Disaster Drama Debut Doubles In Total Viewers – Deadline
NBC disaster drama series La Brea has avoided a linear ratings sinkhole and instead taken off on Peacock and among the younger demo.
The premiere episode of the series, which stars Natalie Zea, has more than doubled in total viewers since its September 28 launch, from 6.4 million viewers, per Nielsen overnights, to 15.6M. The latter figure includes live and delayed linear viewing as well as digital viewers on Peacock.
The show, from David Appelbaum, has become the best launch of any new NBC show on the network’s sister streamer, though the company didn’t break out the stand-alone digital figures.
While NBCUniversal is evidently happy with its total performance, both on linear and digital – it is the No. 3 new show of the season in total Live+3 viewers after NCIS: Hawai’i and FBI International – it is particularly pleased with its performance among younger viewers.
The premiere has more than tripled in the 18-49 demo from 0.77 to 2.72 — growth of more than 250% — and it is the No. 1 new show of the season in that demo across overnights, L+3 and Live+7. The company said it had the best growth from live viewing to L+7 in the demo of any new show this season, and its 1.07 rating in the 18-49 demo for L+7 over its first two episodes is beating CBS’ FBI: International, which is in second place with a 0.87.
The series is centered on a mother and son separated from father and daughter after a massive sinkhole mysteriously opens up in Los Angeles. Zea stars with Jack Martin, Eoin Macken and Chiké Okonkwo.
NBCUniversal has given La Brea a huge marketing push that began with promos during the Summer Olympics and continued across the premieres of The Voice and Chicago franchises as well as during Sunday Night Football, including during Tom Brady’s return to New England with the Tampa Bay Buccaneers, which was watched by 26M viewers October 3. It has also had coverage on sister network Syfy.

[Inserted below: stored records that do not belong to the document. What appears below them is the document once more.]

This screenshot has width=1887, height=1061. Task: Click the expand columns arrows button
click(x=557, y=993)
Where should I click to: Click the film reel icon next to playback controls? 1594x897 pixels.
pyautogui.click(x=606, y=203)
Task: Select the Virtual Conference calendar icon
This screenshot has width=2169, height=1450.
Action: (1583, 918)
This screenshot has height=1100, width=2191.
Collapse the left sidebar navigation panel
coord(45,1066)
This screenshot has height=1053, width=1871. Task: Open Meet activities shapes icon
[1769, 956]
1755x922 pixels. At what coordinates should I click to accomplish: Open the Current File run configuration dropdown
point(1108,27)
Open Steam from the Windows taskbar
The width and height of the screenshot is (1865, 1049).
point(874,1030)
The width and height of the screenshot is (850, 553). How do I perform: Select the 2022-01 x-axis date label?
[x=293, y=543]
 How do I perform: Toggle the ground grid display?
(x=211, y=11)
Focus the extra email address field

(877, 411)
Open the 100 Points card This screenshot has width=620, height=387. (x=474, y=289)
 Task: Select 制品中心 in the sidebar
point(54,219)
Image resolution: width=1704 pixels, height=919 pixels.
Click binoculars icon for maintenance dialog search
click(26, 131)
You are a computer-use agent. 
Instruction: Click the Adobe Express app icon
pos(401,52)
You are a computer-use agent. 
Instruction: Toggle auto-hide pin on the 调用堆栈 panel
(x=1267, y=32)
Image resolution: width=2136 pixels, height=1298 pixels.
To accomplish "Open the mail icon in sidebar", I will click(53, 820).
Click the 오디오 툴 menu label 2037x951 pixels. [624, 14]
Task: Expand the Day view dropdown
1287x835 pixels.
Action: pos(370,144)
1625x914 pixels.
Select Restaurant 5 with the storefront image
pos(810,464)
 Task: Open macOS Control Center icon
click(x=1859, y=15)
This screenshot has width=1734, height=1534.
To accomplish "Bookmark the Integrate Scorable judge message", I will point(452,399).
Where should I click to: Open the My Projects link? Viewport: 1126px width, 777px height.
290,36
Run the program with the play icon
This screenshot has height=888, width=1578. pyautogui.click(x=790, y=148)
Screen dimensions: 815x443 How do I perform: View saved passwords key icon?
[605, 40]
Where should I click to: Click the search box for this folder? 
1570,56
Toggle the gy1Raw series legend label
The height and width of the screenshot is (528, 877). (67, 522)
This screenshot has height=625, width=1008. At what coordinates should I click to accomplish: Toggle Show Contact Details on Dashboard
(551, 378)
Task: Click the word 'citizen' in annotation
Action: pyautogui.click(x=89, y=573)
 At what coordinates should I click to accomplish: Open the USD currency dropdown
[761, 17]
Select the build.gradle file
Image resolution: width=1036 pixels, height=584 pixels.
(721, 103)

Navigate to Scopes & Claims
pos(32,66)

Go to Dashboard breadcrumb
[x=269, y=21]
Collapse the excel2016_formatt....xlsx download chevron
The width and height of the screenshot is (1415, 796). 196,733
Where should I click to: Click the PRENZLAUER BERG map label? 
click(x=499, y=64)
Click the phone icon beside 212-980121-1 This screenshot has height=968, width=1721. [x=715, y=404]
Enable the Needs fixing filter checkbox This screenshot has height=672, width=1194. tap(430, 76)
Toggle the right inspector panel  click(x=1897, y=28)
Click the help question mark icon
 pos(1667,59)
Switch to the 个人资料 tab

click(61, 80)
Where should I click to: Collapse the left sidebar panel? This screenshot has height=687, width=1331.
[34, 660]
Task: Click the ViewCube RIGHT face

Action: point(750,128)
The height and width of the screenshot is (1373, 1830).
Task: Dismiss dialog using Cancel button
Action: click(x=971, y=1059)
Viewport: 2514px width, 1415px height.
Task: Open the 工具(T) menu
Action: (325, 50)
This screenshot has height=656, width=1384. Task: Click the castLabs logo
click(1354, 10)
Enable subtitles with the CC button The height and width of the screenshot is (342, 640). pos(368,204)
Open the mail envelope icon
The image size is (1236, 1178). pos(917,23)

The show, originally pitched as Lost-meets-Land of the Lost, comes from Keshet Studios in association with Universal Television. Keshet Studios president Peter Traugott told Deadline that he was pleased with the amount of marketing support surrounding the show, which took a long time to make it to air as a result of the pandemic — it was in the middle of producing its pilot when Covid hit and was picked up straight-to-series in January 2021.
“The only thing worse than a network not liking you show is that they love it so much that there’s that pressure. We have no control with the ratings,” he said. “NBC and Universal have been so supportive because La Brea has the potential to draw in audiences, and if they turn up, the pressure is on us to keep bringing them back.”